I attempted this question in 25 minutes. It is not one that has come up in any recent exam, but students are required to have knowledge of Gaunilo’s challenges. So it would be useful to look it over.
Gaunilo of Marmoutier disagreed with Anselm that the existence of God could be logically proved based on an understanding of his essence or his definition. Anselm’s claim that only a fool says ‘there is no God’ (because this is like saying ‘the thing that has to exist doesn’t exist’) is disputed by Gaunilo because he doesn’t believe it is possible to have an understanding of who God is in himself anyway.

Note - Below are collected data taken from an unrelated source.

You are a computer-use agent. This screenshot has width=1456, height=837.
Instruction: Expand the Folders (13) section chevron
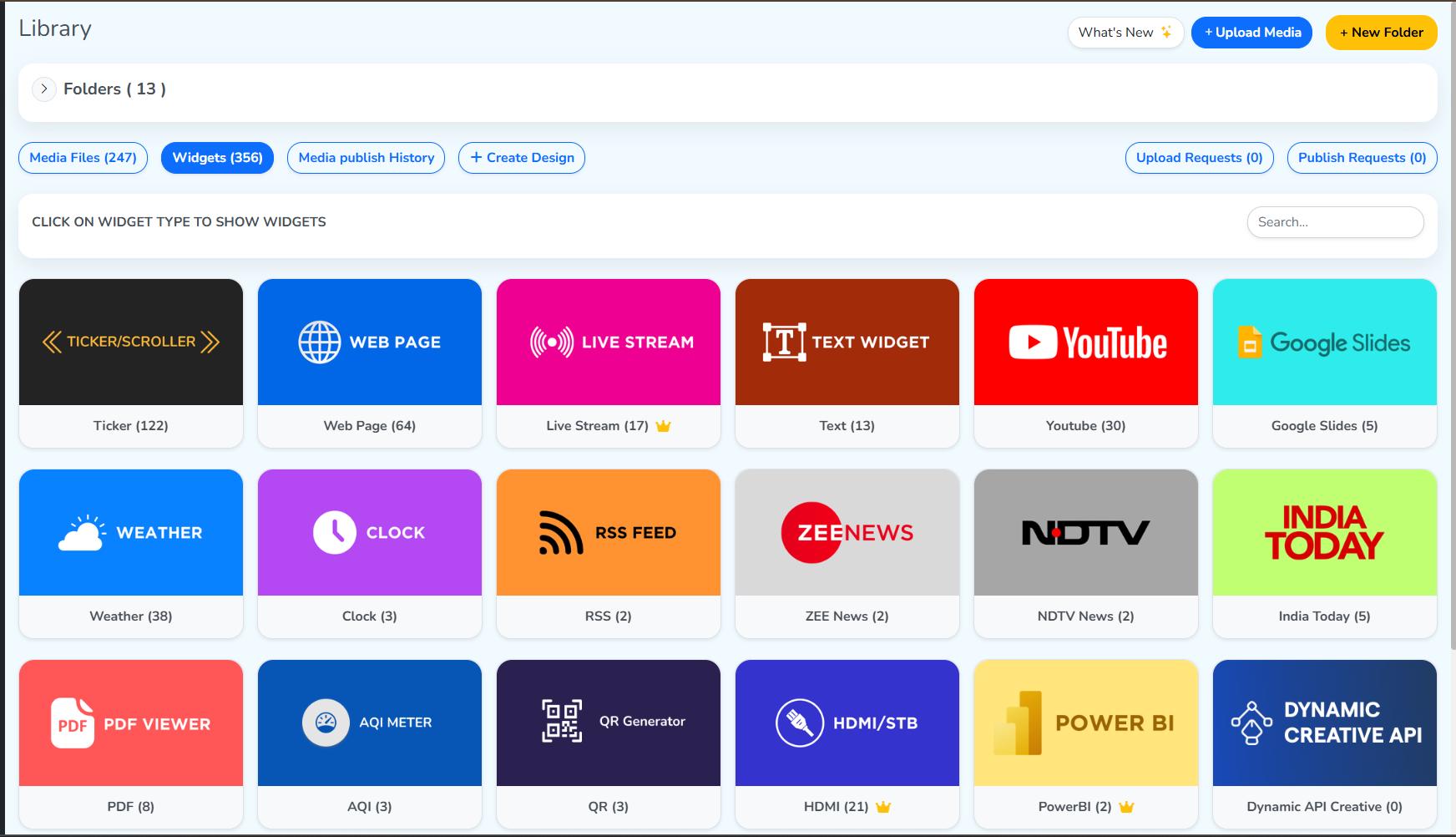44,89
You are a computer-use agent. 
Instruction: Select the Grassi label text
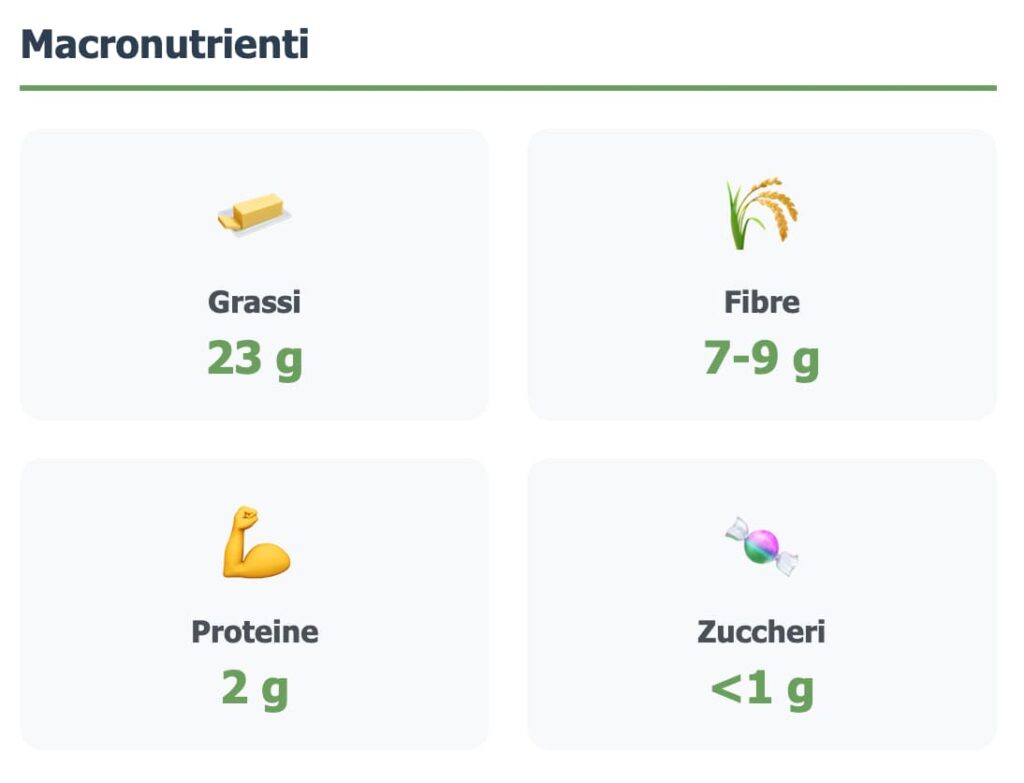[254, 302]
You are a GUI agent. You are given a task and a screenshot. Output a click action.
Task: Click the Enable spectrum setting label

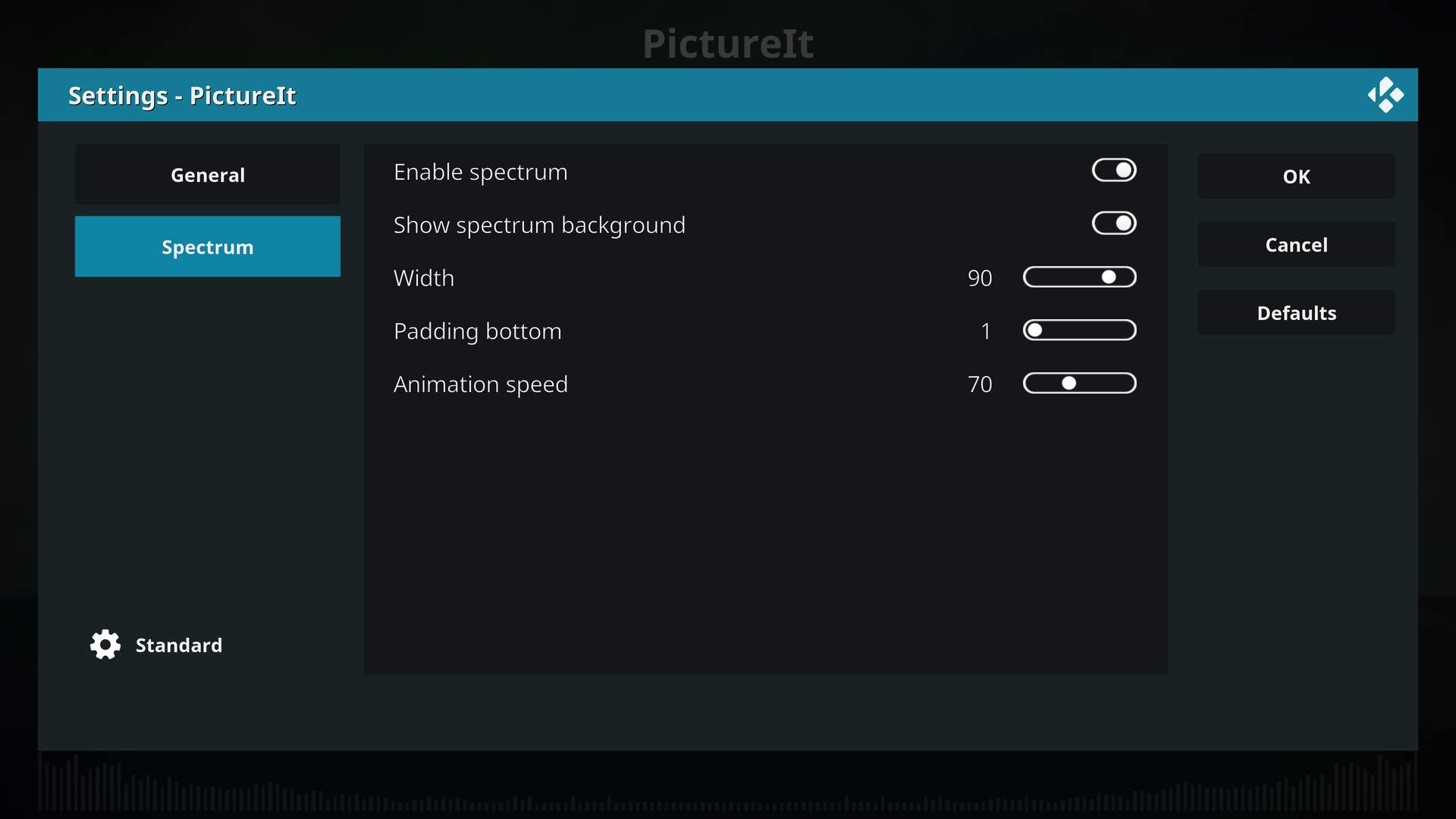pyautogui.click(x=480, y=172)
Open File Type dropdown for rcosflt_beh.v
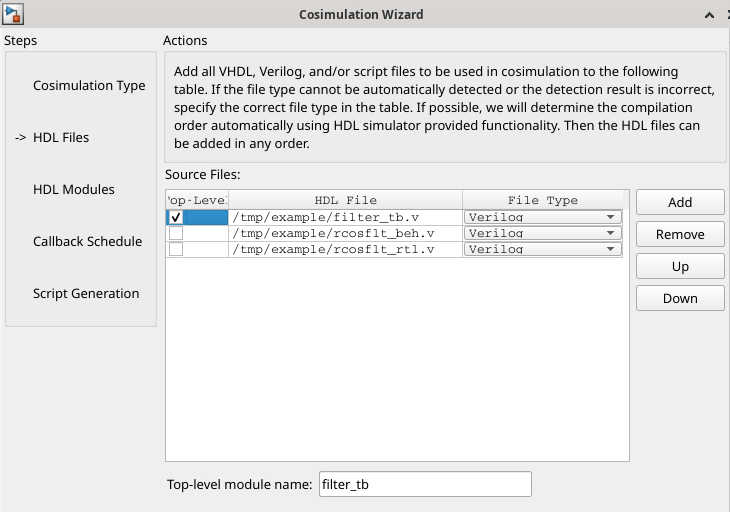The height and width of the screenshot is (512, 730). 542,233
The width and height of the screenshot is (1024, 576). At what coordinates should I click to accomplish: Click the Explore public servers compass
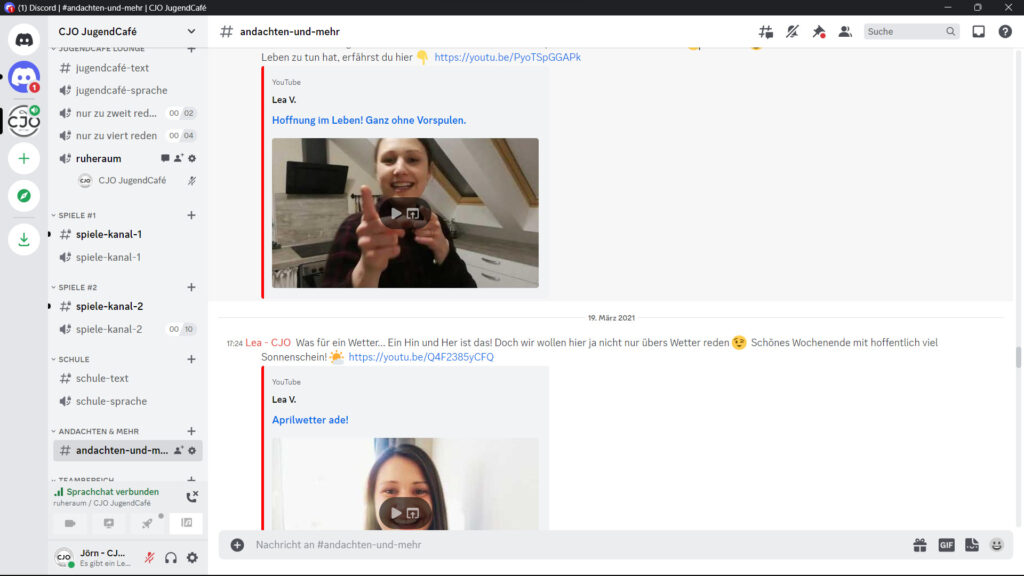pos(24,196)
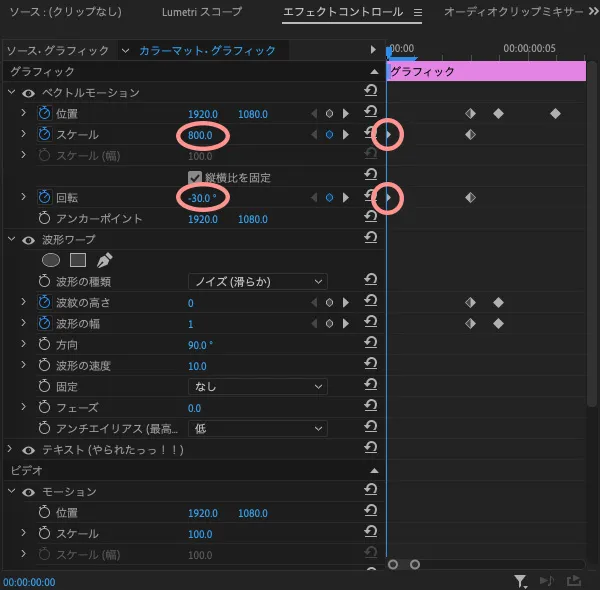Click the filter properties funnel icon
The width and height of the screenshot is (600, 590).
[520, 581]
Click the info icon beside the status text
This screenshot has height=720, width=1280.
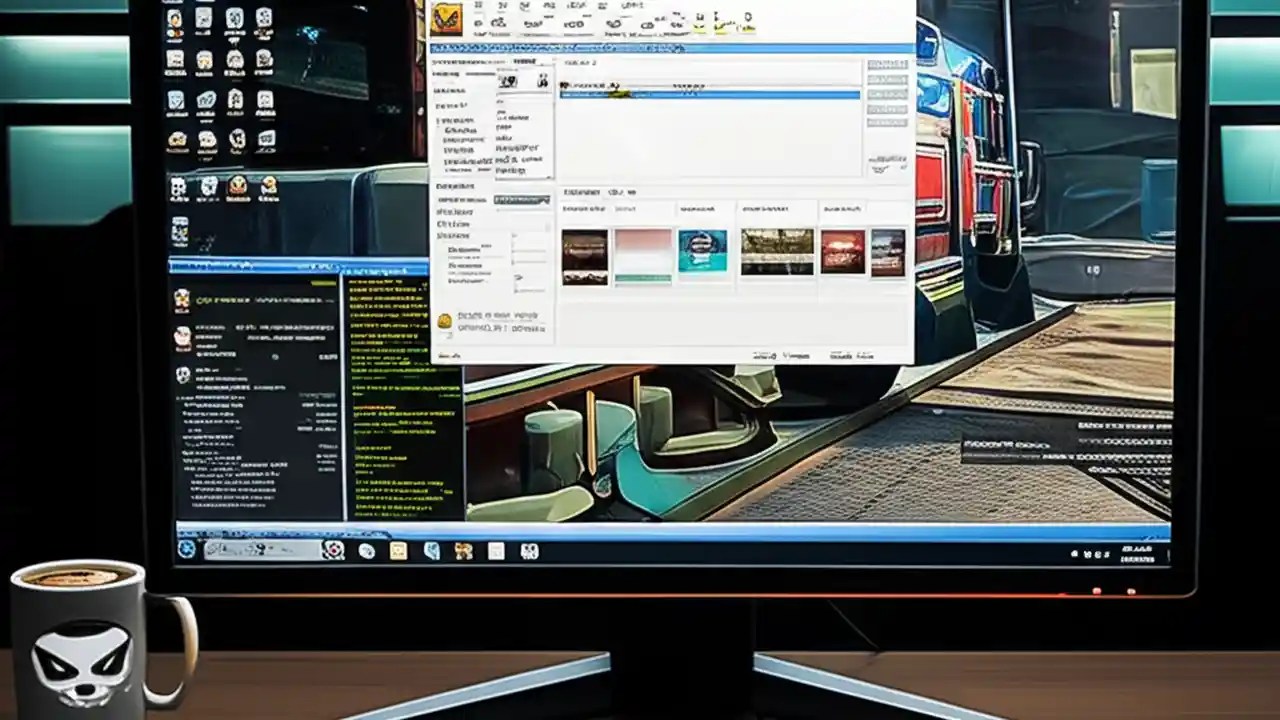[x=445, y=320]
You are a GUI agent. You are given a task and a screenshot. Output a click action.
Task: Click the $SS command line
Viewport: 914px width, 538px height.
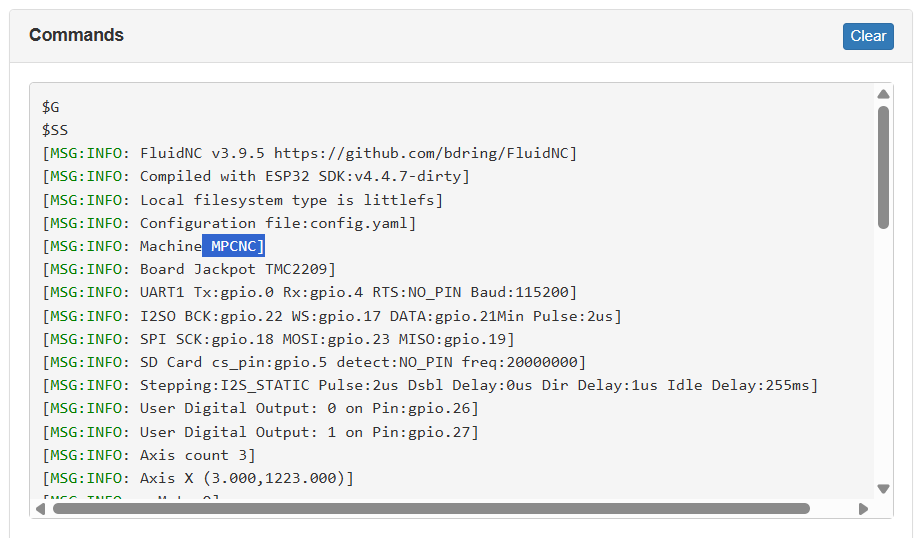point(55,130)
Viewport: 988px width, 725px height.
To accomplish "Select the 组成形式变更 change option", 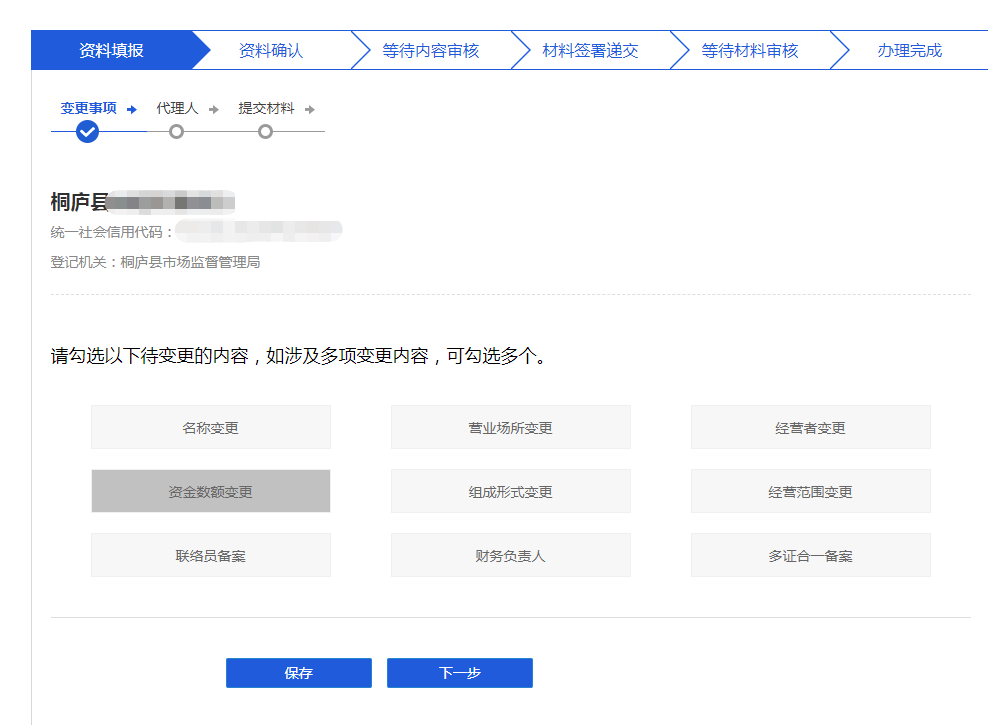I will (x=511, y=491).
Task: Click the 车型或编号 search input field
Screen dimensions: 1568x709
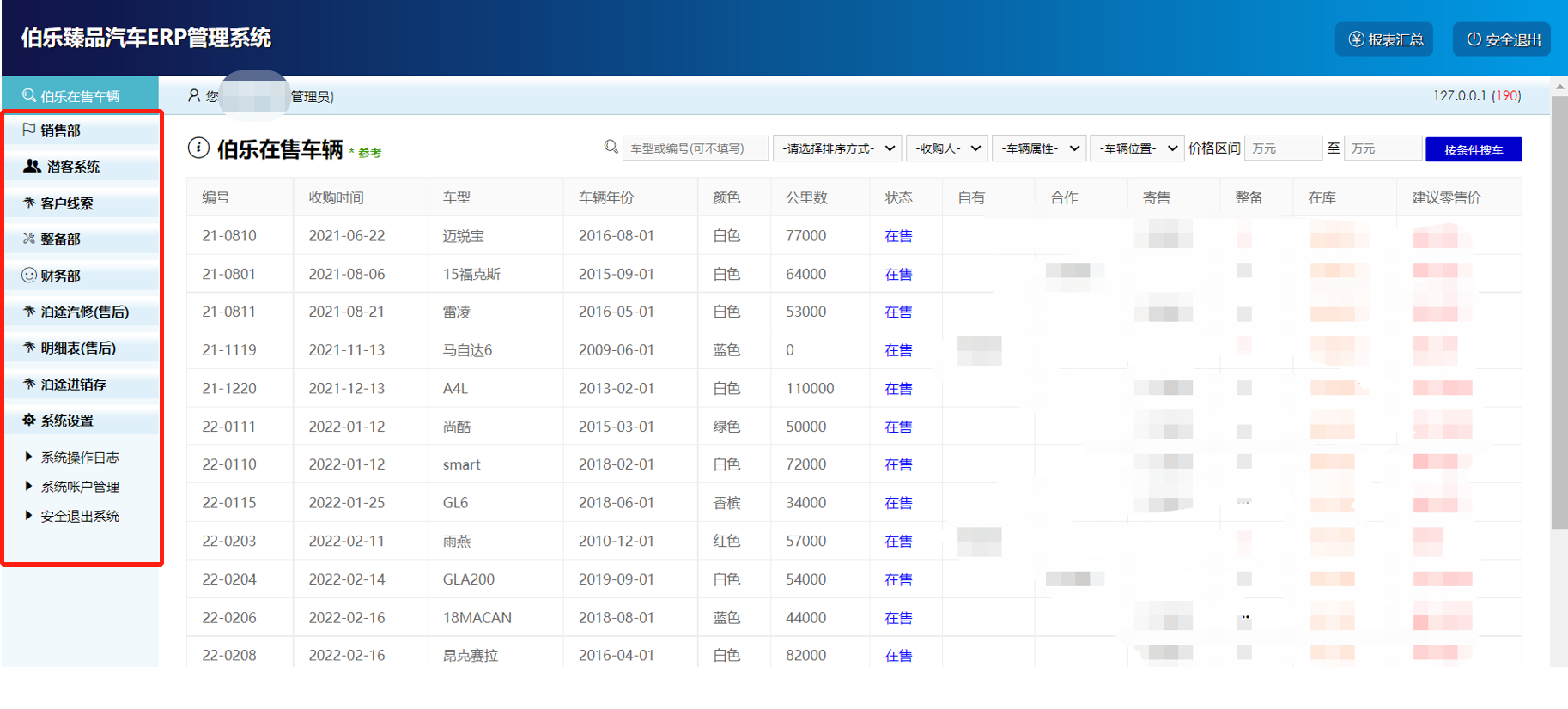Action: point(695,148)
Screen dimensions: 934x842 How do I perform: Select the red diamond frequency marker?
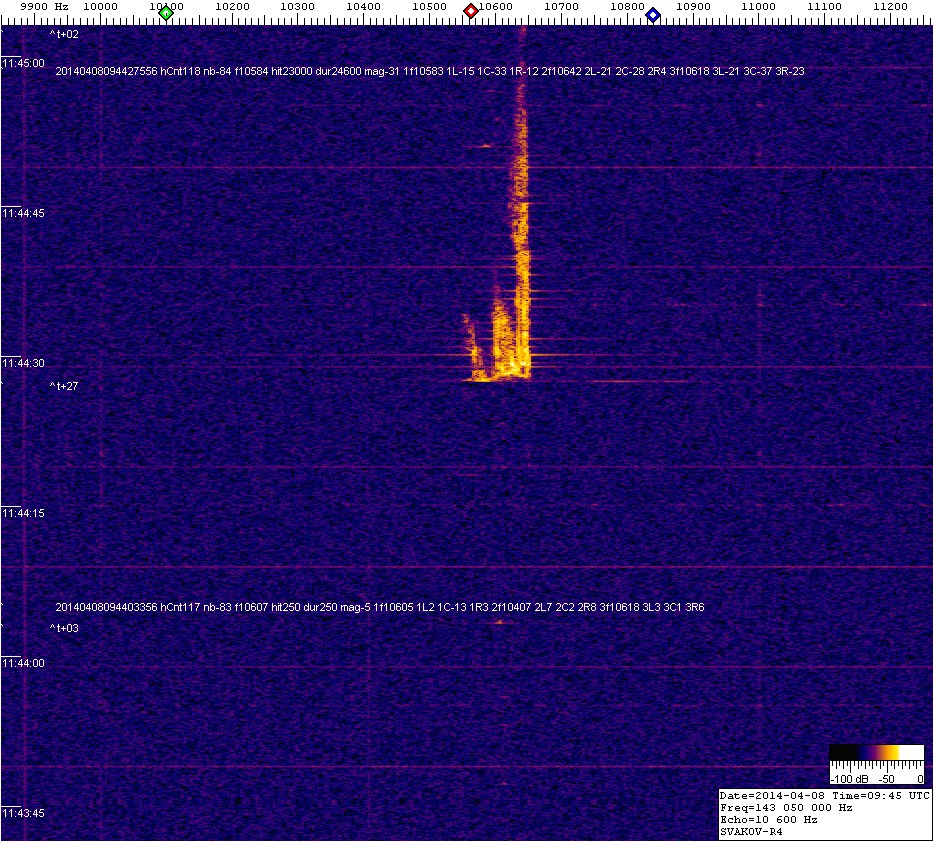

This kind of belief that it is impossible to know the nature of God is often labelled a kind of agnosticism. This is not the usual use of the term for people who are undecided about God’s existence, but instead it means a more general lack of knowledge about who God is in himself. For instance Aquinas is also convinced that it is impossible to know the nature of God, because as creatures, our knowledge, or rationality is only capable of knowing things concretely. God, being an incorporeal being, and one who surpasses all created things in perfection, thus goes beyond the limits of what we can know with our reason.
Gaunilo claims that Anselm’s dependence in his argument on a definition of God as ‘that than which nothing greater can be conceived’ is flawed, as we simply cannot hold such a definition. Furthermore, to have this notion of God’s nature in one’s mind, as Anselm claims, would also be impossible for our reason.
Gaunilo’s second and more famous challenge to Anselm is that we cannot go from the definition of something to it’s existence. He uses a reductio ad absurdum argument, which aims to show the absurdity of holding the viewpoint of Anselm, by using the example of an island. He says: We can conceive of a perfect island. A perfect island must be more perfect in reality than in the mind. Therefore a perfect island exists. The perfect island stands for Anselm’s perfect being. Gaunilo aims to show with this example that Anselm’s argument is fallacious, as you can use his argument to prove the existence of things such as perfect islands.
Clearly, it is hard to see how a perfect island would have to exist just because of this argument, and Gaunilo believed he had proved that Anselm’s similar argument was flawed. However, in Reply to Gaunilo, Anselm refers him to the Proslogion 3, in which Anselm had pre-empted such a challenge with a second version of the ontological argument.